When I arrived in Victoria in December 2012, I was unemployed and had to wait to write the provincial exam in February 2013 to become a licensed veterinarian in BC. To fill my time, I met with MANY practice managers—most of whom were not hiring new graduates at the time. I also thought it best to practice my very limited surgery skills, so I volunteered at a local spay and neuter clinic which led to my first job as a veterinarian at a multi-clinic company. However, my career path as a veterinarian was not ideal from the start; I worked with one other vet but ONLY overlapped for four hours a week. I was fresh out of vet school and found myself working long hours, putting in overtime, being on call, and COMPLETELY burnt out after two years. I recall thinking, “Did I just spend 12 years in academia to do THIS?” And then...I quit. It was probably the first time I had really quit anything, as normally I would simply endure, but I guess with age and experience you begin to understand what matters most to you, and mental well-being is way up at the top! And I haven’t looked back since. I have been at an amazing practice for the past five years, and am in the midst of becoming a partner. I never thought I’d be an owner, but over time our goals change, as do we. I have such incredible support from my staff, mentorship, autonomy, respect, and have built profound relationships with my clients and their pets.
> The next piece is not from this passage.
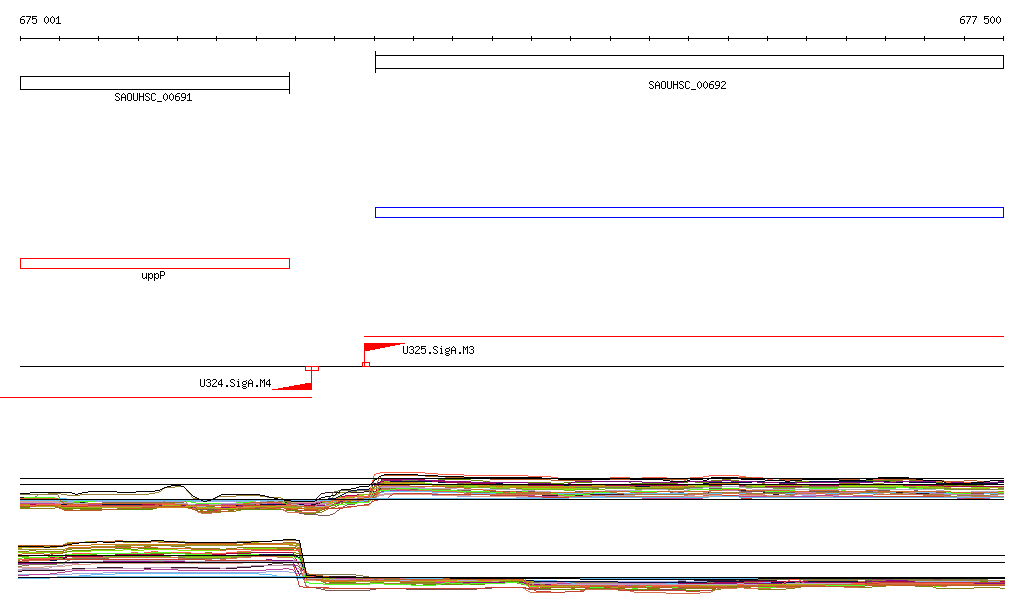The image size is (1024, 611).
Task: Click the SAOUHSC_00692 gene box
Action: [689, 62]
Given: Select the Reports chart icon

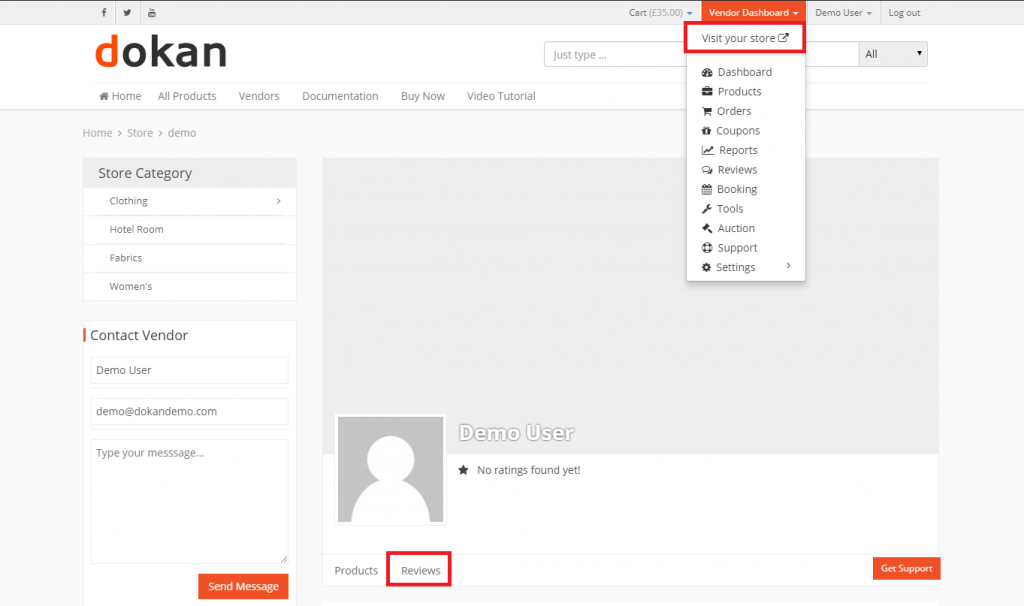Looking at the screenshot, I should tap(707, 150).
I love my job because it challenges me every day. I am constantly learning and always adapting, especially during these unprecedented times. Taking a HUGE step outside my comfort zone and moving to New Zealand has given me the career I have always dreamed of (ever since that kindergarten placemat!), a wonderful husband, two beautiful children, and of course our dog Luna.


I wish all of you future vets the best. If I could offer my best bits of advice, they would be these: maintain your life balance, as your body needs exercise, sleep, and healthy nutrition ( to function optimally; get as much experience as you can to ensure you know exactly what you’re getting into; when you fail (and you will) learn from your mistakes; take constructive criticism with open arms; and always remember to communicate, communicate, communicate as it is the key to every successful relationship - friends, family, colleagues, professors, and best of all, animals.